## [Input]
*** Begin section ***
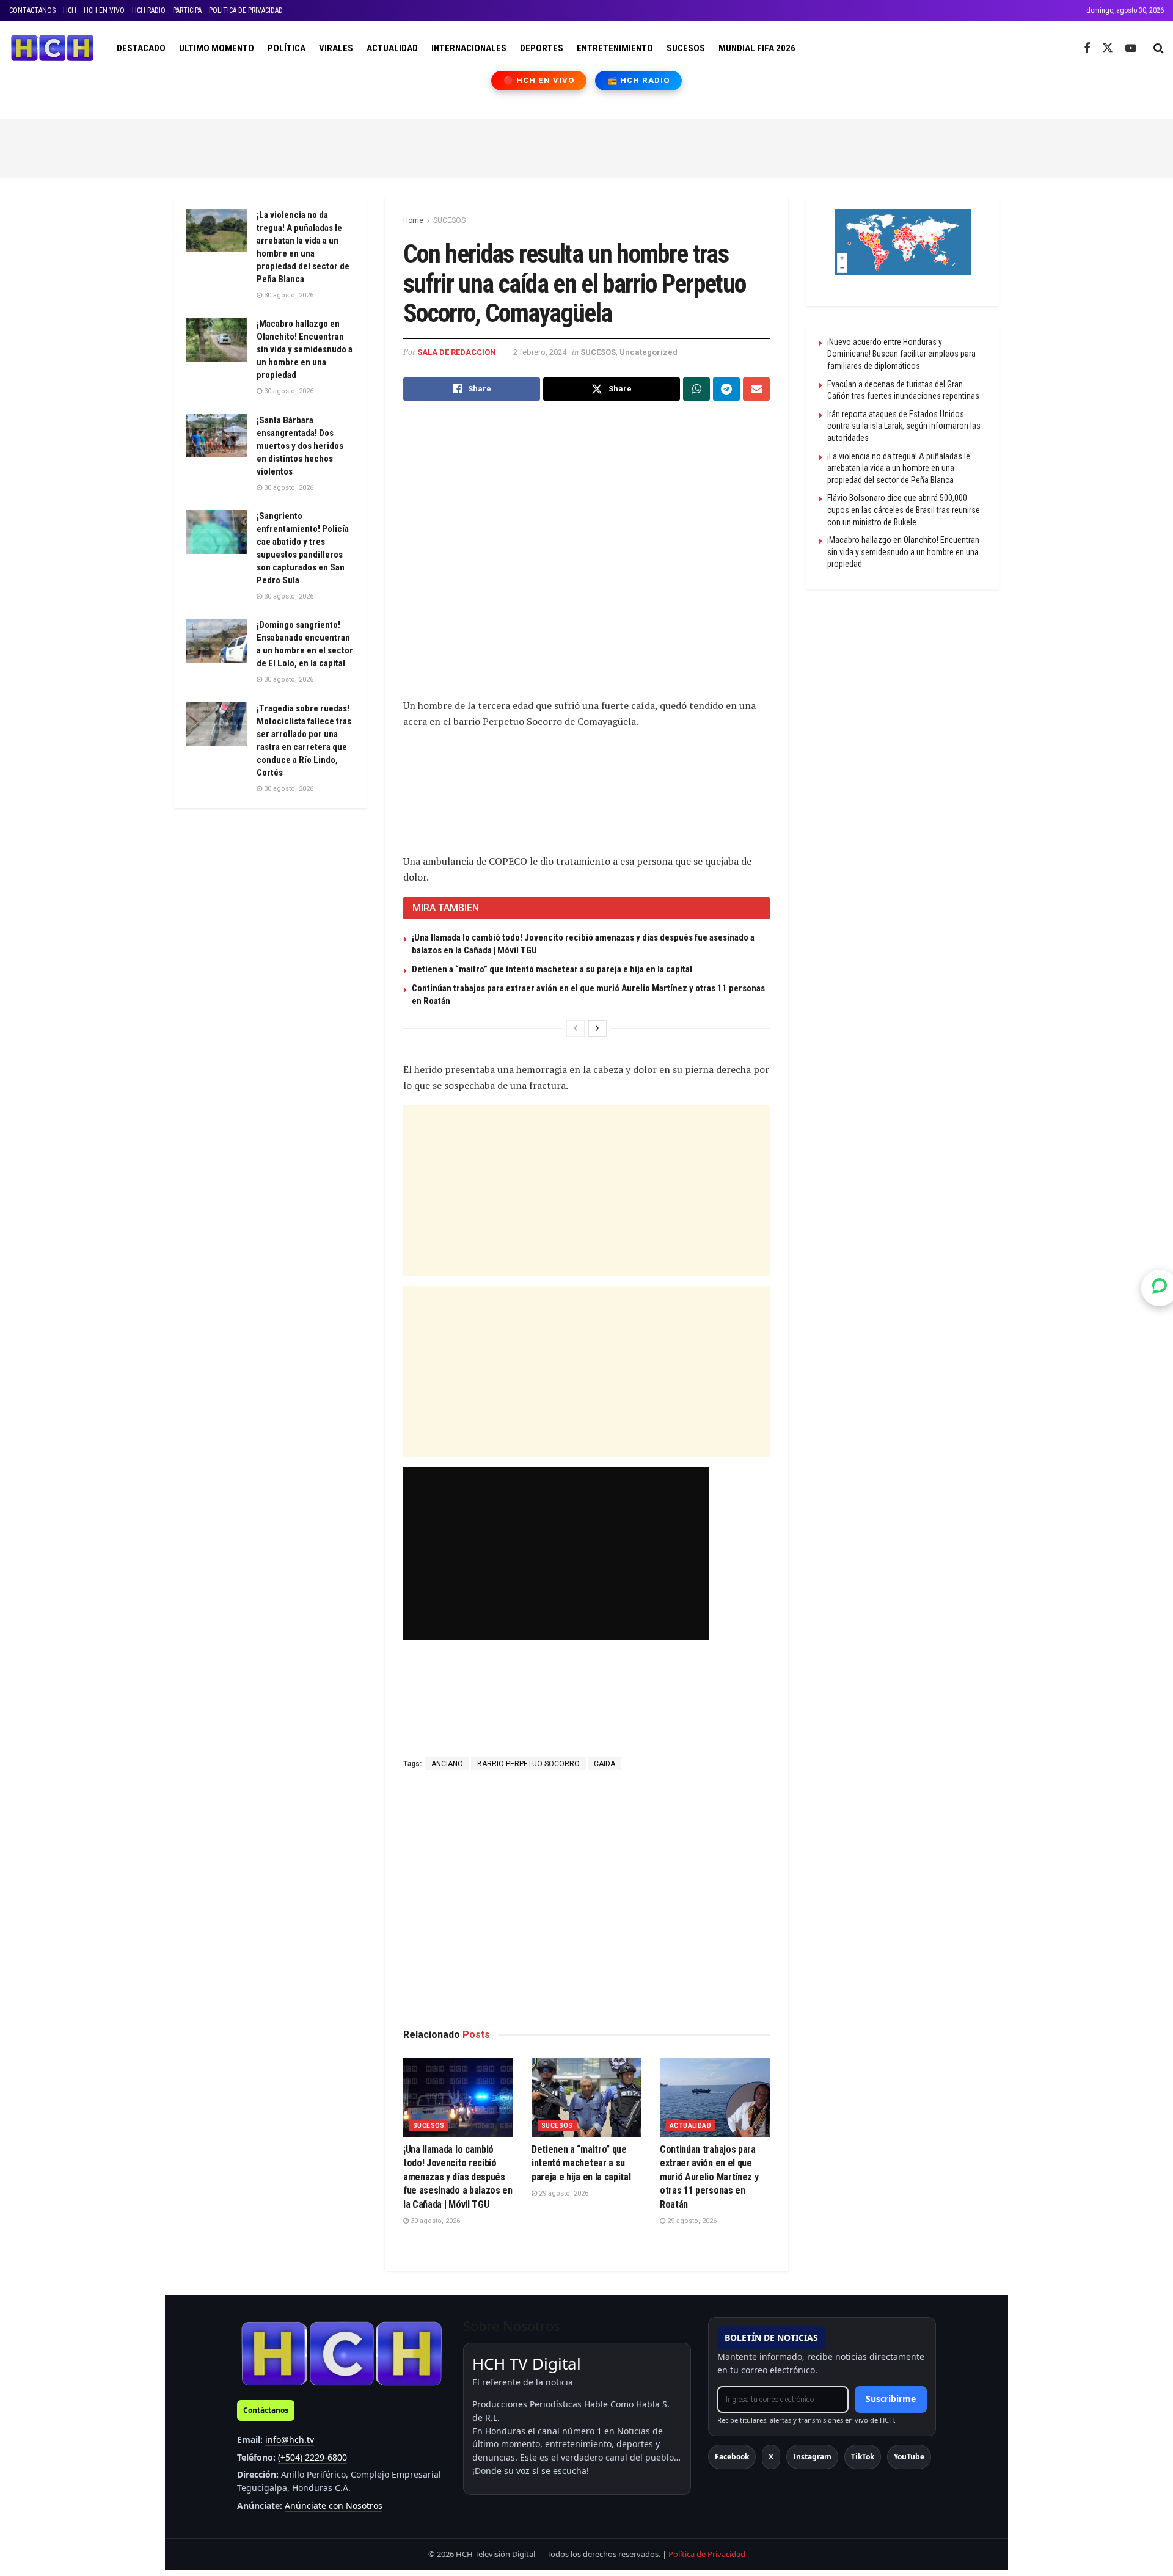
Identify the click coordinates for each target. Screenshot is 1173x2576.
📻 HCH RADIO (638, 80)
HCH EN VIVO (104, 10)
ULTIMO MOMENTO (216, 48)
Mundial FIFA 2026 (756, 48)
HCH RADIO (149, 10)
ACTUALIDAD (392, 48)
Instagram (812, 2456)
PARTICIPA (187, 10)
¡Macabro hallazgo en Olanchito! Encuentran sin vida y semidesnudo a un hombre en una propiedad (305, 349)
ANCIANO (447, 1763)
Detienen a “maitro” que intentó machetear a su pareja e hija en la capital (552, 969)
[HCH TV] (341, 2353)
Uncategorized (648, 352)
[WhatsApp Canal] (1159, 1288)
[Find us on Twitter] (1107, 48)
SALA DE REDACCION (456, 352)
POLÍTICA (286, 48)
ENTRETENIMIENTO (615, 48)
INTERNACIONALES (468, 48)
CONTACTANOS (32, 10)
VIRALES (336, 48)
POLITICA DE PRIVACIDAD (246, 10)
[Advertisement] (586, 146)
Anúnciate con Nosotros (333, 2505)
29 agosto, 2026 (562, 2193)
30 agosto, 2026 (434, 2221)
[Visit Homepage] (52, 48)
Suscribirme (891, 2398)
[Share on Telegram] (726, 389)
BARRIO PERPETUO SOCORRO (528, 1763)
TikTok (862, 2456)
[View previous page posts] (575, 1028)
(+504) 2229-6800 (312, 2457)
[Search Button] (1158, 48)
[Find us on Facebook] (1087, 49)
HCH (69, 10)
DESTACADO (141, 48)
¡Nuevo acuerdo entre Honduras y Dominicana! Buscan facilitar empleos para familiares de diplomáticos (901, 354)
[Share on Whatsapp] (696, 389)
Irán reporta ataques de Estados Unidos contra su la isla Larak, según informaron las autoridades (904, 426)
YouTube (909, 2456)
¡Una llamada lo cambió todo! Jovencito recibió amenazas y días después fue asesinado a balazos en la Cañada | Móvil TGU (458, 2177)
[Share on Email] (756, 389)
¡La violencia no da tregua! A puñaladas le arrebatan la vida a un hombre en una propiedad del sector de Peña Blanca (898, 468)
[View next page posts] (597, 1028)
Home (413, 220)
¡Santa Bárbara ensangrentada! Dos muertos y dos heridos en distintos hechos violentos (300, 446)
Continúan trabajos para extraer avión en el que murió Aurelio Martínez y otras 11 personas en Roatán (709, 2177)
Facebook (732, 2456)
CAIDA (604, 1763)
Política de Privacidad (706, 2554)
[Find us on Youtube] (1130, 49)
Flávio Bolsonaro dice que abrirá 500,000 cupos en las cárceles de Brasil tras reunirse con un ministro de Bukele (903, 509)
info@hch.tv (289, 2439)
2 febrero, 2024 (539, 352)
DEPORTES (541, 48)
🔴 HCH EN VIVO (539, 80)
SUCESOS (686, 48)
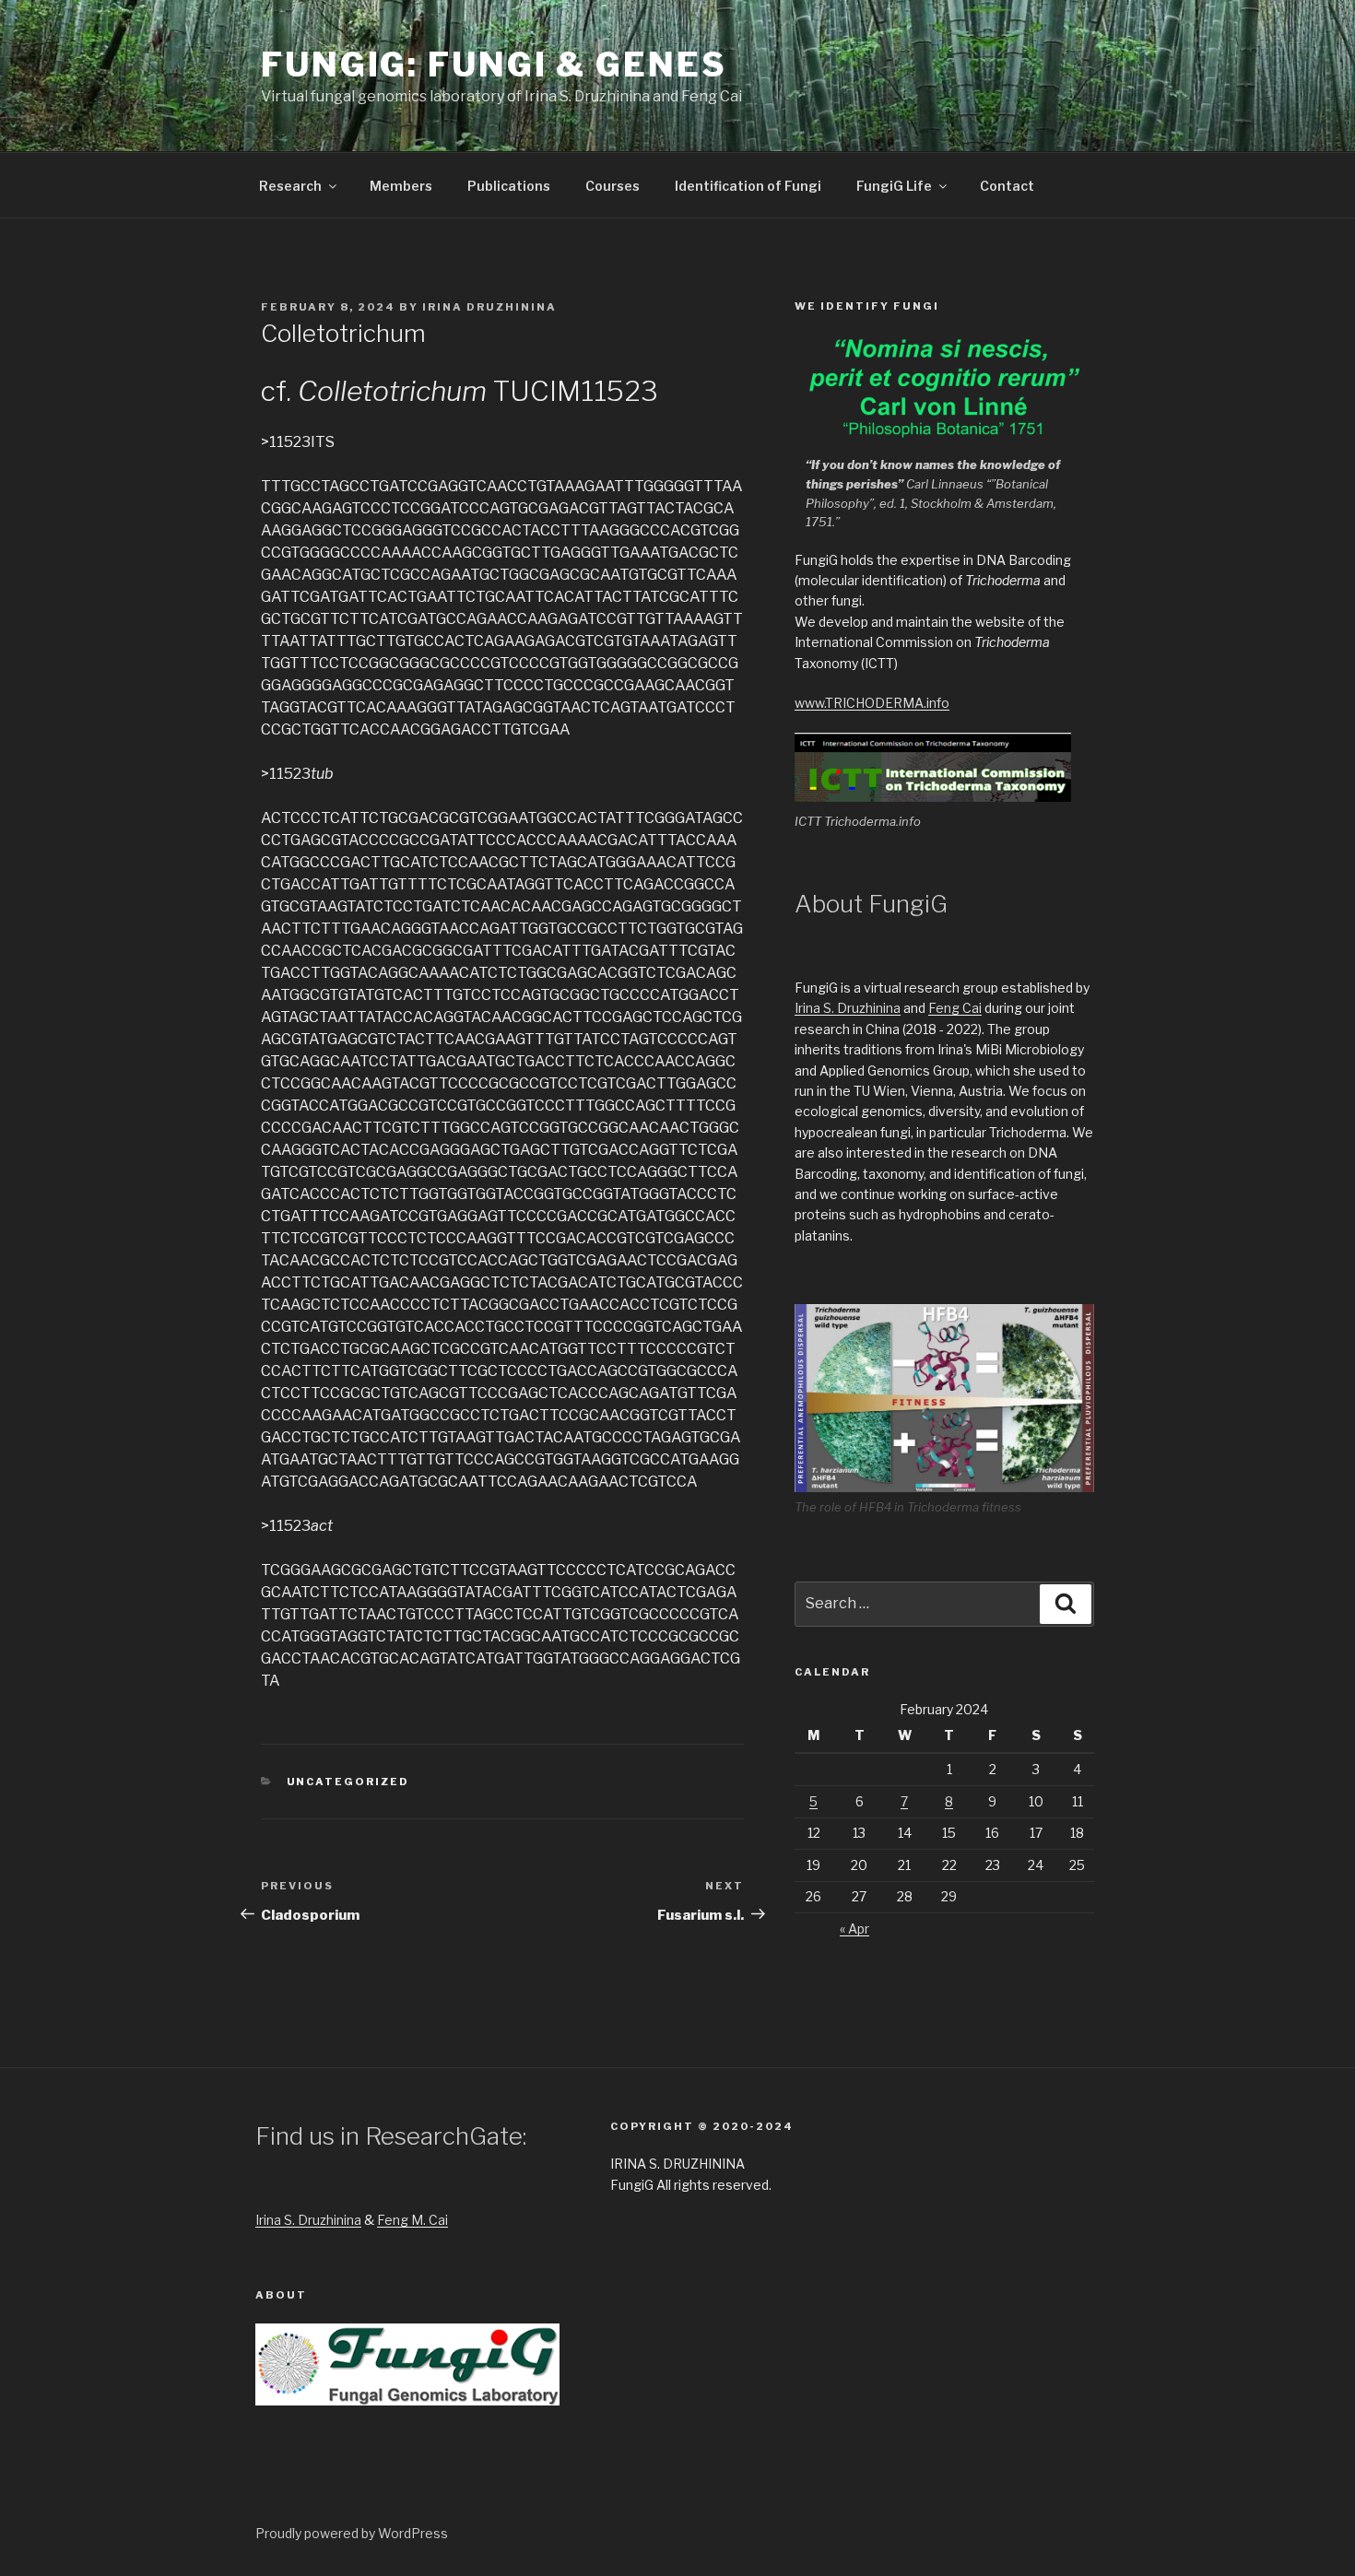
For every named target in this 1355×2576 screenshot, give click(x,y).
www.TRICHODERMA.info (872, 703)
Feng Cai (955, 1008)
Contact (1007, 186)
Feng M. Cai (412, 2220)
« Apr (854, 1928)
*** End section ***
May I have only the lines from the start of the data through the line containing "SALA DE REDACCION (456, 352)", both included, reproduced exactly and without the pictures?

Identify the click coordinates for each target. Screenshot is 1173x2576.
📻 HCH RADIO (638, 80)
HCH EN VIVO (104, 10)
ULTIMO MOMENTO (216, 48)
Mundial FIFA 2026 (756, 48)
HCH RADIO (149, 10)
ACTUALIDAD (392, 48)
Instagram (812, 2456)
PARTICIPA (187, 10)
¡Macabro hallazgo en Olanchito! Encuentran sin vida y semidesnudo a un hombre en una propiedad (305, 349)
ANCIANO (447, 1763)
Detienen a “maitro” que intentó machetear a su pareja e hija en la capital (552, 969)
[HCH TV] (341, 2353)
Uncategorized (648, 352)
[WhatsApp Canal] (1159, 1288)
[Find us on Twitter] (1107, 48)
SALA DE REDACCION (456, 352)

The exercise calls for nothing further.